Circulating levels of VEGF-A, VEGF-D and soluble VEGF-A receptor (sFIt-1) in human breast cancer.

As circulating levels of vascular endothelial growth factor (VEGF-A) are raised in malignancy, the aim of this study was to investigate whether similar changes occur in two related factors, VEGF-D and the soluble VEGF-A receptor FIt-1 (sFIt-1). Circulating levels of VEGF-A, VEGF-D and sFIt-1 were determined by ELISA in 51 patients with primary breast cancer and matched healthy controls. Results were correlated with clinicopathological data. Whilst there was a difference in VEGF-A levels between patient and control groups (p = 0.03), no such difference was observed for sFIt-1 or VEGF-D levels and there was no association between individual factors and the clinicopathological variables examined.

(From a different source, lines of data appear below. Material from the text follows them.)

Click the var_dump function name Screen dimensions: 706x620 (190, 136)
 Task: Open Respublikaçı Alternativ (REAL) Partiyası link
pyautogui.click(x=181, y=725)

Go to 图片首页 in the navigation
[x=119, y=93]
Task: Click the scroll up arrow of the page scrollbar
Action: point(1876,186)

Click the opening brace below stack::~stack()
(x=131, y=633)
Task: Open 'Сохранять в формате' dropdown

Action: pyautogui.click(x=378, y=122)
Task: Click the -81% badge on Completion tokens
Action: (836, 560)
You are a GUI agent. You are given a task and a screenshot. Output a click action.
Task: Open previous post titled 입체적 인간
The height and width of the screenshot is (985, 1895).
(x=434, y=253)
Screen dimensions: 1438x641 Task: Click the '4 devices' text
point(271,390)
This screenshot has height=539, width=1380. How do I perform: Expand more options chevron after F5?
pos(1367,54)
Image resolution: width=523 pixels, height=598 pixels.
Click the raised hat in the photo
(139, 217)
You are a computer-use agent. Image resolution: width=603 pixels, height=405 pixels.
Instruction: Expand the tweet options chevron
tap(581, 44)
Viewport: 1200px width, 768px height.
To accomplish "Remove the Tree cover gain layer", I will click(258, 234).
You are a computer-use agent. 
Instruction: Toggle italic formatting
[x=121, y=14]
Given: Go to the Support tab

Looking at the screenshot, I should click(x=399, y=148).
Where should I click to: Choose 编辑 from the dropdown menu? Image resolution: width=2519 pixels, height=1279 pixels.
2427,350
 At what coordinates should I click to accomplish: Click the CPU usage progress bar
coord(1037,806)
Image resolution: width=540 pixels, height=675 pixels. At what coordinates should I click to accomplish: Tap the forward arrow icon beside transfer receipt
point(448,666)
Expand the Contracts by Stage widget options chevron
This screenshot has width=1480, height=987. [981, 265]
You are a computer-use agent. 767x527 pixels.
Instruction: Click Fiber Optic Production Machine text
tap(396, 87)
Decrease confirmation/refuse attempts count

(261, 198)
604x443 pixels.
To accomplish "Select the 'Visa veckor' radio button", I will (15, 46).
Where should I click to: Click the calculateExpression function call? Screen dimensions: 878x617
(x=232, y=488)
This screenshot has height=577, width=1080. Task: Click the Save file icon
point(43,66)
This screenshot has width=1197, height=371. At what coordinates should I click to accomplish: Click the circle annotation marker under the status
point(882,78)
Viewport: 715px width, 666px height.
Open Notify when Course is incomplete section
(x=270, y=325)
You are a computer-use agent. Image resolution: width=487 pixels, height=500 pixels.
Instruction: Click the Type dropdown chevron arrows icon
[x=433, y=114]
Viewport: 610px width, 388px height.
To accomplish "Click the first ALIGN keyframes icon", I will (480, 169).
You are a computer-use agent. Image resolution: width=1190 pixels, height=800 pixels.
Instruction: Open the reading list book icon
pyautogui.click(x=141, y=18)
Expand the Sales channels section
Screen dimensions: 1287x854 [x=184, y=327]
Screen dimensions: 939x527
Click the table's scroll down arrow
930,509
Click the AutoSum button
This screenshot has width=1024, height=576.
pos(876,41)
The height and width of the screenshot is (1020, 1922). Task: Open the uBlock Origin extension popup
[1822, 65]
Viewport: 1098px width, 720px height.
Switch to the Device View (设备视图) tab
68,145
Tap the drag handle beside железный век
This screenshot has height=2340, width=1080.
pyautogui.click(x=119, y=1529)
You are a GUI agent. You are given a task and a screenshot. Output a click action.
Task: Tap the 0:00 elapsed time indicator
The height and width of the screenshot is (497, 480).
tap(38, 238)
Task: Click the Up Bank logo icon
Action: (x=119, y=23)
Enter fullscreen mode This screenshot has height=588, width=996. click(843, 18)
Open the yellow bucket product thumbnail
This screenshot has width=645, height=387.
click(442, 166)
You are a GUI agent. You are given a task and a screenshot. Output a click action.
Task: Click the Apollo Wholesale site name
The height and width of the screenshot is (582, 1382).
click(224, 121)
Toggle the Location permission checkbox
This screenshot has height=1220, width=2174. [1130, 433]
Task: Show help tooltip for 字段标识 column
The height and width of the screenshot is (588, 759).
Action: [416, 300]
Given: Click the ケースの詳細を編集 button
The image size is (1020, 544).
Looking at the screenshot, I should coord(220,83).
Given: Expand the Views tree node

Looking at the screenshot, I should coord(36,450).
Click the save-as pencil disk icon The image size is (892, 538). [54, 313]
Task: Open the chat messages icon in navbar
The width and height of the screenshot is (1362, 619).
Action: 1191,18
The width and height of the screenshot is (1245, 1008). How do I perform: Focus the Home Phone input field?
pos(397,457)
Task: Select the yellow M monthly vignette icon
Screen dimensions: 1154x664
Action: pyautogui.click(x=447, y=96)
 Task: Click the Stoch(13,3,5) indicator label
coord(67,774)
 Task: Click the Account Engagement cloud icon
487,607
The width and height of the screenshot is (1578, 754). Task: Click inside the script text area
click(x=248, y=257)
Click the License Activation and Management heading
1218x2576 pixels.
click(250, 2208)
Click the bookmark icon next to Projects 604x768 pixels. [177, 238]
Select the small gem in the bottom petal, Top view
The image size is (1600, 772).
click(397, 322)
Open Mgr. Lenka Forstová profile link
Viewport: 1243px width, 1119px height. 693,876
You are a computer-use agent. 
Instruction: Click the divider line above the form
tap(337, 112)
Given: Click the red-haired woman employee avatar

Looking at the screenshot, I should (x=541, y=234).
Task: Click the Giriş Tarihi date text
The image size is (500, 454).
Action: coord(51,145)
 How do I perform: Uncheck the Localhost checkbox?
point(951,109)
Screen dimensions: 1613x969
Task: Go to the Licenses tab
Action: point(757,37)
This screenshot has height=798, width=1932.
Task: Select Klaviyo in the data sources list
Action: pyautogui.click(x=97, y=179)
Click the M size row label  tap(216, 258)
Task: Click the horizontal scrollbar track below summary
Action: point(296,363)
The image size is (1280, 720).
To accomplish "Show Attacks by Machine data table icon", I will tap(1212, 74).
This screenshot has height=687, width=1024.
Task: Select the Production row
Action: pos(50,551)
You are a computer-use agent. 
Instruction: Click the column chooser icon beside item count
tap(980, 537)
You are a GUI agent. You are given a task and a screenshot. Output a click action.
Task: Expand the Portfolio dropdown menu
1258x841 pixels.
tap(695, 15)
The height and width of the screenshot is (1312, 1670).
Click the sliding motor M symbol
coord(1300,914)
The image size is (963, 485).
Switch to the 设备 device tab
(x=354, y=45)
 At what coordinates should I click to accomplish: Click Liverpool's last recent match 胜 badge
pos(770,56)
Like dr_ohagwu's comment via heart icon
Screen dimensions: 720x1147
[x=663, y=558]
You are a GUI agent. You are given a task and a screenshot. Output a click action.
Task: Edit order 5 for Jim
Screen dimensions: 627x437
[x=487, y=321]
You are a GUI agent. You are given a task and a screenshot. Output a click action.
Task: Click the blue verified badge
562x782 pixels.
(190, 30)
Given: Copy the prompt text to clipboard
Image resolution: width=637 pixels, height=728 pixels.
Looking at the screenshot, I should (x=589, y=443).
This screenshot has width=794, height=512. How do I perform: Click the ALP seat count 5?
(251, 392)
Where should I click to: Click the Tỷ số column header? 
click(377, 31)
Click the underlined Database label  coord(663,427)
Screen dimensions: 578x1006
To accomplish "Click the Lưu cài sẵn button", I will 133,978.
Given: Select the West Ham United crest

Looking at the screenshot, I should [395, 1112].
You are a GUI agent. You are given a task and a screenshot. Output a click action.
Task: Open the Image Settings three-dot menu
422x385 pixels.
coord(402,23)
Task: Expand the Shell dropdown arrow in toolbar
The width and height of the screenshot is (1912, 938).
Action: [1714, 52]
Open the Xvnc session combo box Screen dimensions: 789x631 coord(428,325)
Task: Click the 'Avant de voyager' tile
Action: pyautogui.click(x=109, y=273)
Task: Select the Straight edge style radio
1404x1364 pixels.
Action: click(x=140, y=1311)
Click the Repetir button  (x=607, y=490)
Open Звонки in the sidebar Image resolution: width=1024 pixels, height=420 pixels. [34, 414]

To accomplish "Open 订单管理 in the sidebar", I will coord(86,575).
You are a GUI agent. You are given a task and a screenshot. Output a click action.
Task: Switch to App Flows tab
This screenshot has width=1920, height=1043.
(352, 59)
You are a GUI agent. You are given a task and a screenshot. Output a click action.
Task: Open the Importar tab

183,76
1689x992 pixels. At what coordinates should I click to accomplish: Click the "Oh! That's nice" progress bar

However, there was a positive correlation between VEGF-A and sFIt-1 levels in both patient and control groups (p < 0.0001). In addition, the ratio of sFIt-1 to VEGF-A was significantly different between patients and controls (p < 0.0001) and was also associated with tumour size (p = 0.01) within the patient group. During tumour progression there is a change in the relative amounts of sFIt-1 and VEGF-A in the circulation. Measuring the sFIt-1:VEGF-A ratio may have more significance than VEGF-A alone and further studies are needed to determine whether the ratio is of use as a prognostic marker or as a means of monitoring response to anti-angiogenic therapy in cancer.